Selected randomized controlled trials of IgA nephropathy
Selected randomized controlled trials of primary membranous nephropathy
Osteoporosis
GCs are associated with an accelerated bone loss in the first 3–6 months, followed by a persistent decrease in bone formation for the duration of therapy. Fracture risk is related to both the peak and cumulative GC dose, and is increased even at chronic low doses of 5 mg prednisone per day. In patients on long-term steroids, the American College of Rheumatology 2017 guidelines recommend a fracture risk assessment using bone mineral density testing and an online risk assessment tool (FRAX; https://www.shef.ac.uk/FRAX/tool.jsp) for adults over 40 years of age (9). All patients should be treated with oral calcium (1000–1200 mg/d) and oral vitamin D (600–800 U/d). Oral bisphosphonates should be considered for those at moderate to high fracture risk (>10%–20% 10-year fracture risk) (9).
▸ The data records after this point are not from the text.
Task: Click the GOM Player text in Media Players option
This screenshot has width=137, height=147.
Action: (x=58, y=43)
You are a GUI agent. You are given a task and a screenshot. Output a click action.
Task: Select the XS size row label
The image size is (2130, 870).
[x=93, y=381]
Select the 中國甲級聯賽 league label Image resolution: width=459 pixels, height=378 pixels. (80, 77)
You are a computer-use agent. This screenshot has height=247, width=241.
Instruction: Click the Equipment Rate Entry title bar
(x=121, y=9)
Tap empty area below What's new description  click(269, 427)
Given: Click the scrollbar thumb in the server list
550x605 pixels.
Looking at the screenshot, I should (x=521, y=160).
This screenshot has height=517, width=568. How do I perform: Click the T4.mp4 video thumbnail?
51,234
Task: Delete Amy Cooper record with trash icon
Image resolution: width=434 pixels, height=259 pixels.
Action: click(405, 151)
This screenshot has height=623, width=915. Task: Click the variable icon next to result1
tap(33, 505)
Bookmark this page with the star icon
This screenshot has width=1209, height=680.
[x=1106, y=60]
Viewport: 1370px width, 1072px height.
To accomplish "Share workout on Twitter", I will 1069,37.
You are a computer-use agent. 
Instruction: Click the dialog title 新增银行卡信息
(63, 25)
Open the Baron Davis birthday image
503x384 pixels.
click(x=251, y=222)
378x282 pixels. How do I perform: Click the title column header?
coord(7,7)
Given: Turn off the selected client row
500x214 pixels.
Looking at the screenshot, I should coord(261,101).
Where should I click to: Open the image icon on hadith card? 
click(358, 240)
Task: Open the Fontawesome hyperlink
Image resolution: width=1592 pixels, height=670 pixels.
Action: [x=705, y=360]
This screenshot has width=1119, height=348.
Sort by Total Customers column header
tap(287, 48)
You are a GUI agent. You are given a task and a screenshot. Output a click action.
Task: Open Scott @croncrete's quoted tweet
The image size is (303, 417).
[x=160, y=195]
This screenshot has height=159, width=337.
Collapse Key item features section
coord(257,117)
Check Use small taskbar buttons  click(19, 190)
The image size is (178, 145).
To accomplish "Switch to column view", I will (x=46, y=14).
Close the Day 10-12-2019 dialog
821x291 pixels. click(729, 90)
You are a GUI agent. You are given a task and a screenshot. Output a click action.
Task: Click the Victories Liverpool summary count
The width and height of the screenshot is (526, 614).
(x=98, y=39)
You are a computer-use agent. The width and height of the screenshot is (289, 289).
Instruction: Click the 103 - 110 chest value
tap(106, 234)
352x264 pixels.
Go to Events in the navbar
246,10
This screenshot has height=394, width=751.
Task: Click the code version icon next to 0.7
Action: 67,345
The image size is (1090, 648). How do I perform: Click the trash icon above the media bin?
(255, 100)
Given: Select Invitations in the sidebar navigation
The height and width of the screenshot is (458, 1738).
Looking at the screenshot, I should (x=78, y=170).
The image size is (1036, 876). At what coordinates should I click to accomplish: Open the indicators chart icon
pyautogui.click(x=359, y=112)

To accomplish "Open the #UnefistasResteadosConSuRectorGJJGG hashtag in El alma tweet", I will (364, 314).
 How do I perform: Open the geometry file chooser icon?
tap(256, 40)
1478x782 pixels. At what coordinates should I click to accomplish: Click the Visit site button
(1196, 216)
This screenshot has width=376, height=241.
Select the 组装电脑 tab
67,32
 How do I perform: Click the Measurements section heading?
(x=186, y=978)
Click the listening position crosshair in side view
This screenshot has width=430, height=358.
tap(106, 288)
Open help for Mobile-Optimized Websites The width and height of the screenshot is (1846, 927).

Note in the treatment of glomerular disease, the duration of steroid therapy may be short, and in patients with CKD, bone density measurements may be less precise and the safety of bisphosphonate therapy uncertain.
Avascular Necrosis
Avascular necrosis (osteonecrosis), typically affecting the femoral head, is a severe complication of steroid therapy usually attributed to ischemia secondary to abnormalities of lipid metabolism, oxidative stress, and vascular injury. Younger patients with SLE are more prone to avascular necrosis, possibly because of the associated chronic inflammatory and procoagulant milieu. Hip pain typically occurs 2–3 years after the start of GC therapy, but may occur earlier. In contrast to GC-induced osteoporosis (see above), avascular necrosis rarely occurs in patients treated with peak doses of <20–30 mg prednisone per day.
Adrenal Suppression
Chronic GC use can suppress the hypothalamic-pituitary-adrenal axis by negative feedback on corticotropin releasing hormone and corticotropin. The hypothalamic-pituitary-adrenal axis may remain suppressed after GC therapy has been reduced or stopped, resulting in adrenal insufficiency. Chronic low cortisol levels may result in nausea and fatigue, but in conditions of acute stress such as surgery, an adrenal crisis may result. Stress-dose steroids may be considered perioperatively for patients at higher risk of adrenal insufficiency. The prevalence of biochemical adrenal insufficiency in observational studies varies widely (14%–63%) (10,11), but clinical insufficiency is uncommon. Some studies have found an association with steroid dose and duration (11), but surprisingly in others, no relationship was found (10). The risk of adrenal insufficiency is minimal if GC duration is <3 weeks. To avoid adrenal insufficiency, GCs are usually prescribed in the morning, alternate day dosing may be used, and with chronic use, although the dose can be tapered relatively rapidly to a physiologic GC level (approximately 7.5 mg/d), a slower taper is needed below this dose.
Mycophenolic Acid
Mycophenolate mofetil (MMF) and enteric-coated mycophenolate sodium are antiproliferative agents that inhibit inosine monophosphate dehydrogenase, the rate-limiting step of purine synthesis in both B and T lymphocytes. Both formulations are highly protein bound (97%) and free mycophenolic acid (MPA) levels may be increased with the hypoalbuminemia of nephrotic syndrome, potentially leading to more adverse events. Notably antacids/phosphate binders (up to 33%) and protein pump inhibitors (25% or more) may inhibit oral absorption and decrease both the efficacy and complication rate. MMF is widely used in glomerular disease, especially LN, but the greatest experience comes from its extensive use in solid organ transplantation. Nausea and diarrhea are the commonest side effects, which may be reduced in some patients with the enteric-coated formulation. MPA salts are strongly contraindicated in pregnancy because of the association with first trimester pregnancy loss and congenital malformations.
Infection Risk
Viral infections (herpes zoster, cytomegalovirus, herpes simplex) are a particular risk with MMF treatment and this risk is enhanced by bone marrow suppression and leucopenia. By contrast, HBV and HCV viral infections may not be greatly increased as MPA may suppress the expression of HBV surface antigen and HBV viral replication (12). MPA may also have a suppressive effect on P. jirovecii. In a review of four kidney transplant studies, PJP occurred in none of the 1068 patients exposed to MMF, compared with ten out of 563 with other immunosuppression (mostly azathioprine) (13).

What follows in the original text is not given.